### AIM OF THE EXERCISE
Copy word for word, please, the lines of the entries below running from the one containing "Image resolution: width=365, height=2576." to the one containing "Rechercher des données (296, 70)", both ends included.

━━━━━━━━━━━━━━━━━━━━━━━━━━━━━━

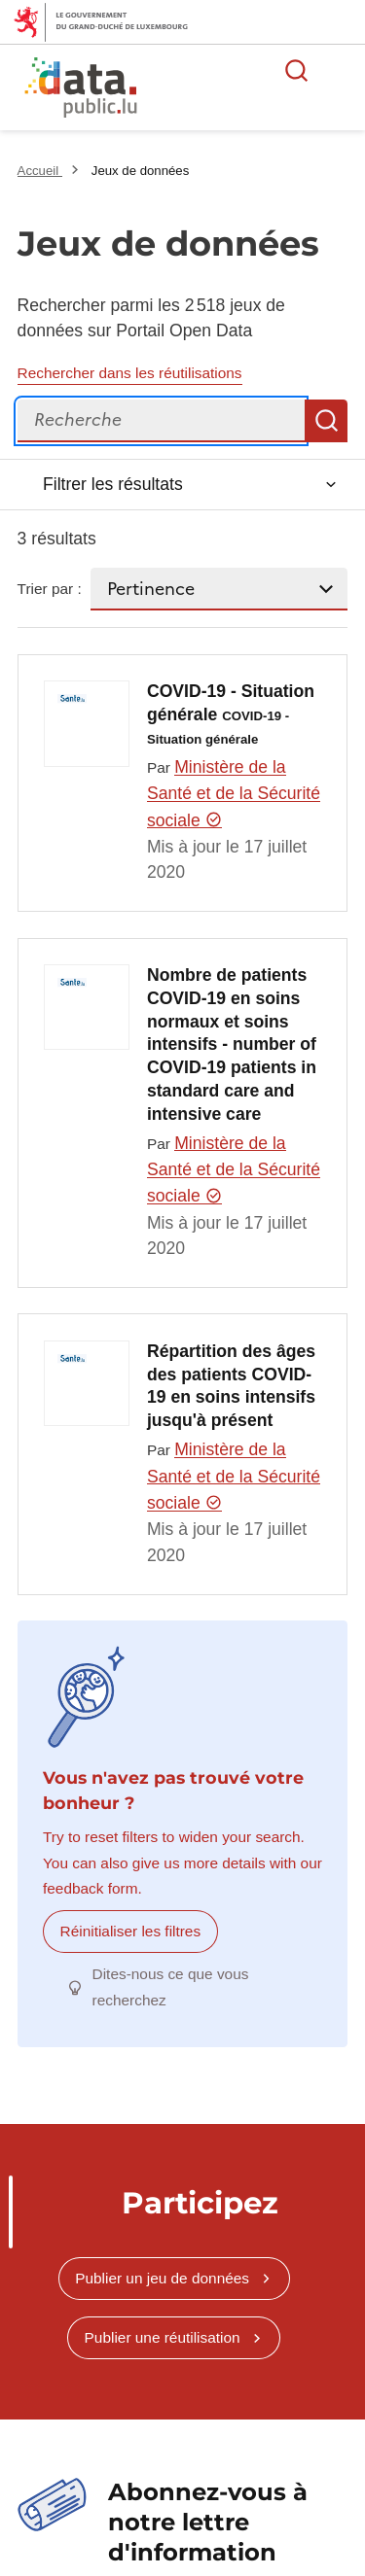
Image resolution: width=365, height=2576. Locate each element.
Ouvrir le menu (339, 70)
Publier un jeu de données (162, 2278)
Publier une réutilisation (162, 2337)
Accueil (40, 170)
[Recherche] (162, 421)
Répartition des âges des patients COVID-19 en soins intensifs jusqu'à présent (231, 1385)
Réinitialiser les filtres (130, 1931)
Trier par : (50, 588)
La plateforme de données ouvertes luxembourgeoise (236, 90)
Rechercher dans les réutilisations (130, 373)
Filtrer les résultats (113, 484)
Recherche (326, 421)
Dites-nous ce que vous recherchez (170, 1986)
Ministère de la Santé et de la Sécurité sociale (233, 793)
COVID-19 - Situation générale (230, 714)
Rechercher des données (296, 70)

━━━━━━━━━━━━━━━━━━━━━━━━━━━━━━

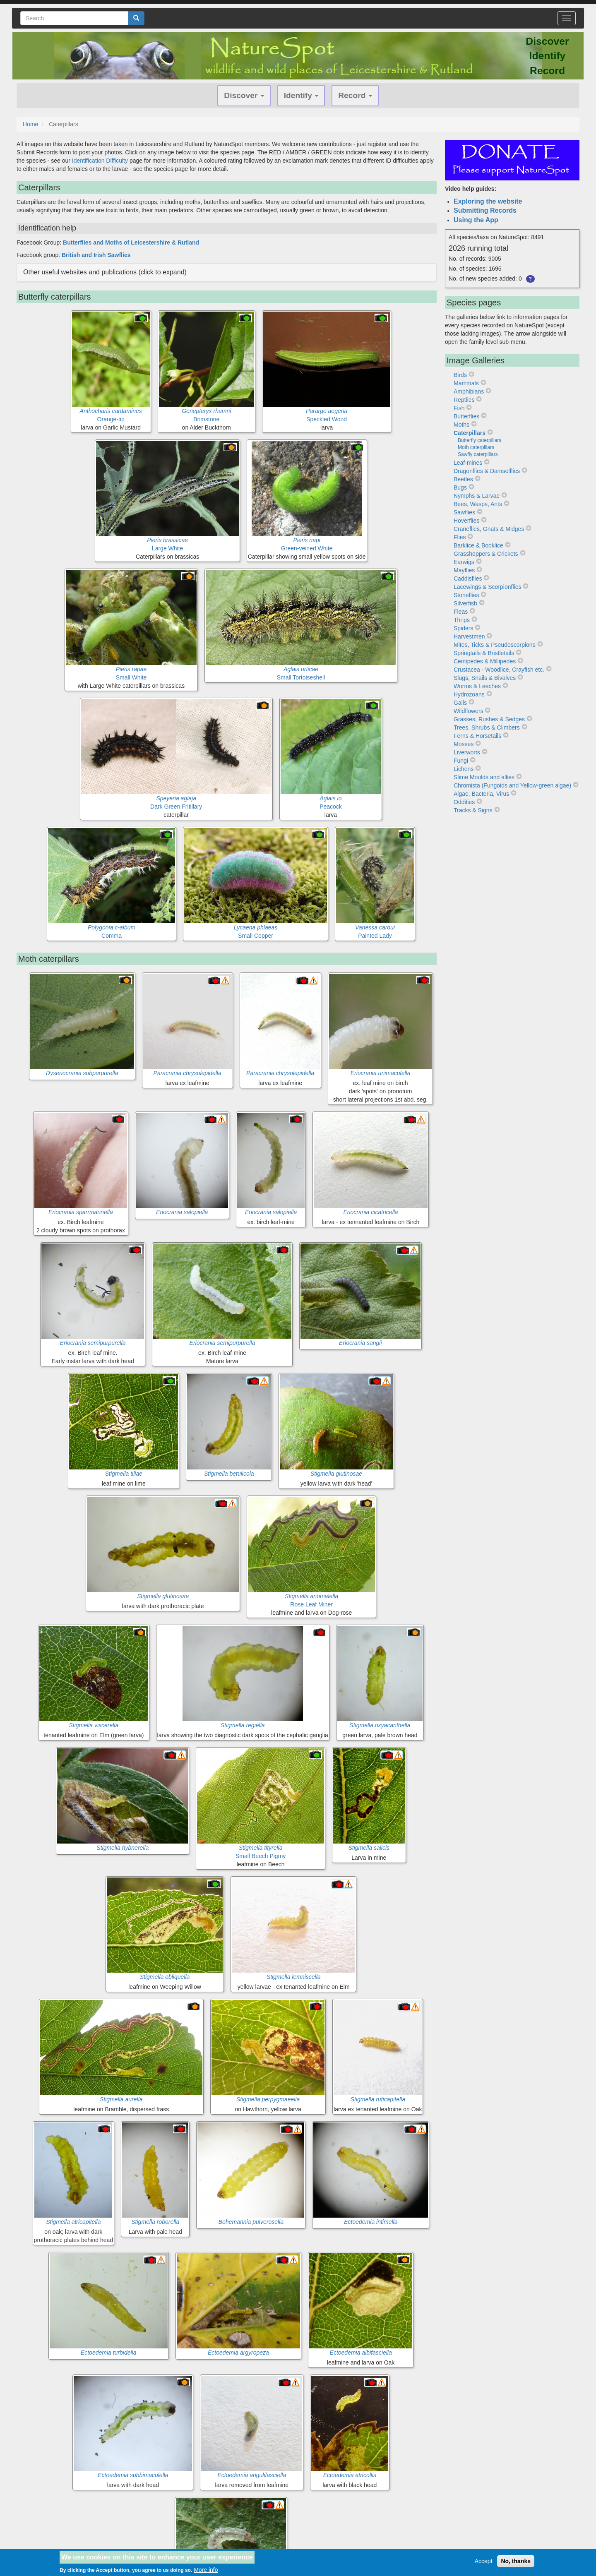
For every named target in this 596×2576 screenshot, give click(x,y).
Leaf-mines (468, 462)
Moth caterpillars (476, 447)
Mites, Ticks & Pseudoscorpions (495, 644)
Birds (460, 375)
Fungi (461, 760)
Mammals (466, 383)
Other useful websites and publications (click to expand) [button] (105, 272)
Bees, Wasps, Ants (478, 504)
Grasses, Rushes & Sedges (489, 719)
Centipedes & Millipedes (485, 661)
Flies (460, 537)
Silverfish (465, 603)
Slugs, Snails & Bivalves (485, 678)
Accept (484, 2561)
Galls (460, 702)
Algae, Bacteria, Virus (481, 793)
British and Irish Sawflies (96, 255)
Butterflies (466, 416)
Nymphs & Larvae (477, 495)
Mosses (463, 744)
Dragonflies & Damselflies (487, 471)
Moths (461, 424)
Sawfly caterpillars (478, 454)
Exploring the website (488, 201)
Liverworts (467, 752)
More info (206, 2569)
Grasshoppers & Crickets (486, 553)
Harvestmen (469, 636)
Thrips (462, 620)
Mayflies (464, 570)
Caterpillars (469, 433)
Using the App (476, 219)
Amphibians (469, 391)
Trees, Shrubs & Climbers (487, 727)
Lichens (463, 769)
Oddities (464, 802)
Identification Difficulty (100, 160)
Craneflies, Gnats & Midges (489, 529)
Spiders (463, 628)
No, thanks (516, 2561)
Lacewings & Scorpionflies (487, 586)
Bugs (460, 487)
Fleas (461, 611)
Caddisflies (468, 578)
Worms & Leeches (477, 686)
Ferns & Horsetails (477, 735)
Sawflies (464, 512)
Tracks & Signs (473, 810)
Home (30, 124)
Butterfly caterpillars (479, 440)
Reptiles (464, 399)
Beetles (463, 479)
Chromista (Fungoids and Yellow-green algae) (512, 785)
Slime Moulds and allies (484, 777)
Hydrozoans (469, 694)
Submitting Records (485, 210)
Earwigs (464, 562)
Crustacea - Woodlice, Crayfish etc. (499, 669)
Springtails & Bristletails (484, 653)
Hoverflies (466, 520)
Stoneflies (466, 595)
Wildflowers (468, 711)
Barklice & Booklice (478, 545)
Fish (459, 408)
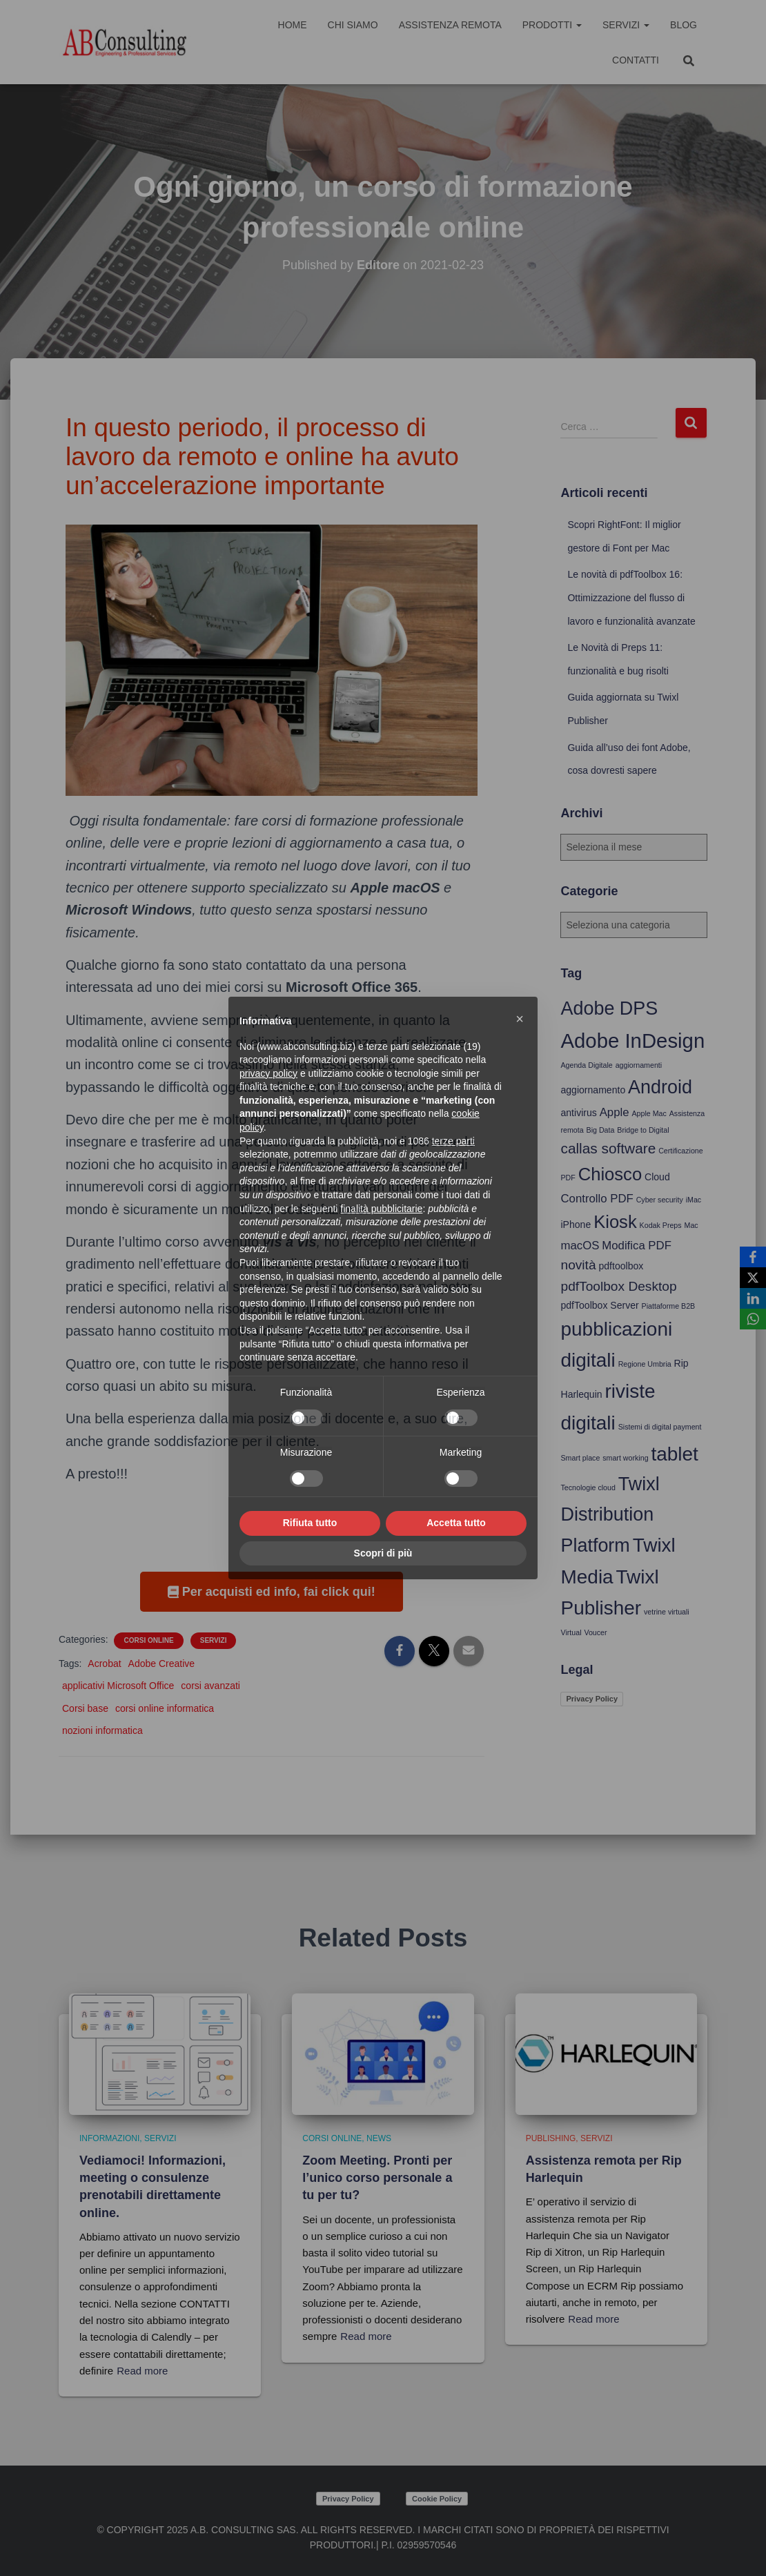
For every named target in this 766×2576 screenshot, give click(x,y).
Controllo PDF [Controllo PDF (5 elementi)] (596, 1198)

━━━━━━━━━━━━━━━━━━━━━━━━━━━━━━

### SOLUTION TO THE PROBLEM
Image resolution: width=365, height=2576. Locate each element.
Ouvrir le menu (339, 70)
Publier un jeu de données (162, 2278)
Publier une réutilisation (162, 2337)
Accueil (40, 170)
[Recherche] (162, 421)
Répartition des âges des patients COVID-19 en soins intensifs jusqu'à présent (231, 1385)
Réinitialiser les filtres (130, 1931)
Trier par : (50, 588)
La plateforme de données ouvertes luxembourgeoise (236, 90)
Rechercher dans les réutilisations (130, 373)
Filtrer les résultats (113, 484)
Recherche (326, 421)
Dites-nous ce que vous recherchez (170, 1986)
Ministère de la Santé et de la Sécurité sociale (233, 793)
COVID-19 - Situation générale (230, 714)
Rechercher des données (296, 70)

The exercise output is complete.